The oddest thing was there was no screaming. I was sure Maria would be in danger, or terrified enough to make a sound, but the eerie silence of Saint Reiss made me feel as if I was at a graveyard. There wasn’t even a whisper of noise. The only comfort to me was that my constant examining of the halo on my wrist let me know one thing for certain.
At the very least, the gold worked faster than the smoke. The thing inside Machiel’s silvery shield was growing jagged, long thorns that curved around themselves and intertwined as if they were some sort of ouroboros. While the halo was a shimmering silvered color, the actual thorns growing off of it were as black as pitch. They wrapped around it repeatedly, and each moved like they had a mind of their own; greedily reaching towards the flesh that was inside the shield before flinching back, barely two fingers width away from cutting my skin in half.

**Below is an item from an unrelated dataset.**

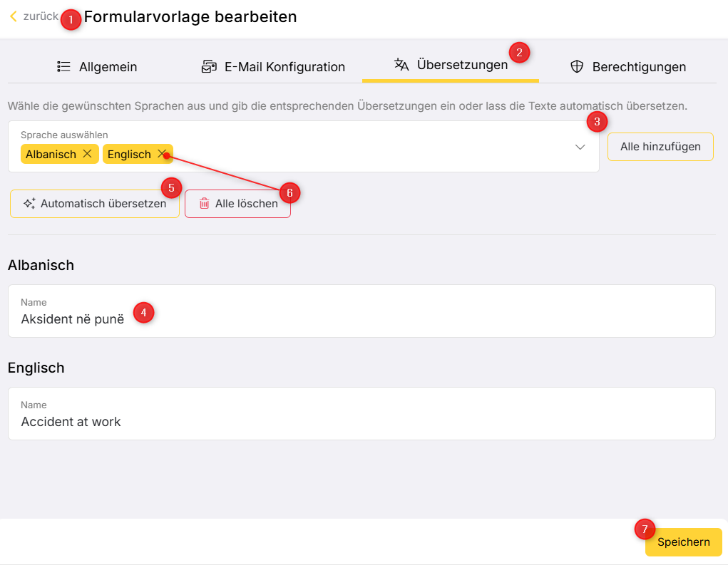Focus the Albanisch Name input field
Image resolution: width=728 pixels, height=565 pixels.
click(x=361, y=318)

Despite Machiel and my best efforts, there was little to be done from inside the Sea. The rot from our prior visit had barely managed to wrap itself around my wrist, a single silvery bar that reappeared too quickly when I re-entered the Akashic Sea. My only hope was that the longer I stayed out of the Sea, the more contained the infection would become, until it slowly vanished into the mist like it was never there at all.
Silver rained from a point above my left eye and scattered itself across the ground, an elegant arrow beginning to quickly outpace my vision as I followed it with my hands in my pockets. Machiel had a better idea than I did of where the exit was, considering she had a full map of Saint Reiss that she could access at any time. Humans weren’t so lucky. We had to make due with the esoteric and the supranet to supplement our own abilities. Angels just had them all hardwired into them from the moment they were born.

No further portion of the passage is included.